Reading passage =>
The superstitious among us might be best off staying in bed today.
Yes, that’s because today is Friday the 13th – a day considered by many to be one of the unluckiest days in the calendar.
In fact, it is believed that as many as 49 million Brits fear the date.
But while many of us will spend the day dodging ladders, black cats and the cracks in the pavement, the day isn’t always considered the unluckiest.
In different countries, different dates are feared for different reasons. For instance in hispanic countries it is Tuesday the 13th that is thought to be worse.
Here is a little history behind the dates and why it is considered bad luck.
What we know about Friday the 13th
Superstition around Friday the 13th is likely to have its origins in the Middle Ages, where it may have developed from the story of The Last Supper.
On Maundy Thursday, the 13th of Nisan in the Assyrian calendar and the day before Jesus’s crucifixion, there were 13 people in the Upper Room for the Last Supper. And then on Good Friday, Jesus died.
There has been evidence over the years of both Friday and the number 13 being unlucky – but it wasn’t until 19th century that the two came together to be considered doubly unlucky.
Friday the 13th had passed into common cultural conversation by the 19th century.
In 1869, Henry Sutherland Edwards’ biography of Gioachino Rossini mentions that the day of his death (Friday the 13th) was significant:
He [Rossini] was surrounded to the last by admiring friends; and if it be true that, like so many Italians, he regarded Fridays as an unlucky day and thirteen as an unlucky number, it is remarkable that on Friday 13th of November he passed away.
Another historical belief is that the fear of Friday 13th comes from when King Philip IV of France ordered hundreds of Templar Knights to be arrested on Friday 13th 1307.
When they were caught, they were subsequently tortured and burned alive.
Has anything bad ever happened on Friday 13th?
There have been a number of freakish events that have happened on Friday 13th.

What you are asked to do => Please copy the Friday the 13th passage word for word, starting with "When they were" and going on through "on Friday 13th.". The data that follows comes from a separate source.

Information shown =>
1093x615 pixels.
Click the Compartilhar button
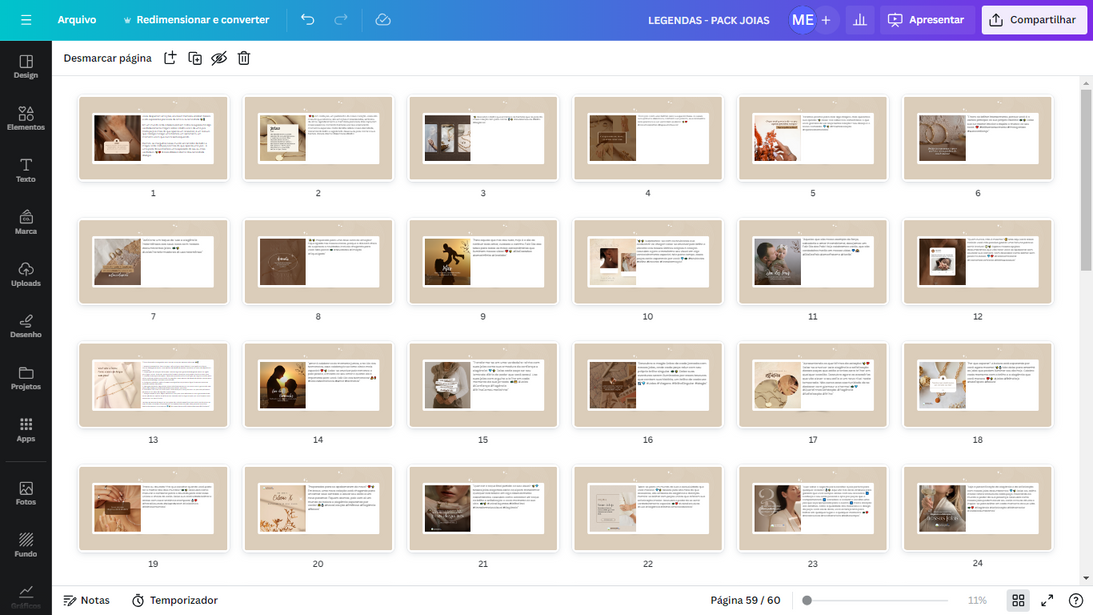[1033, 20]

Reply to the task =>
When they were caught, they were subsequently tortured and burned alive.
Has anything bad ever happened on Friday 13th?
There have been a number of freakish events that have happened on Friday 13th.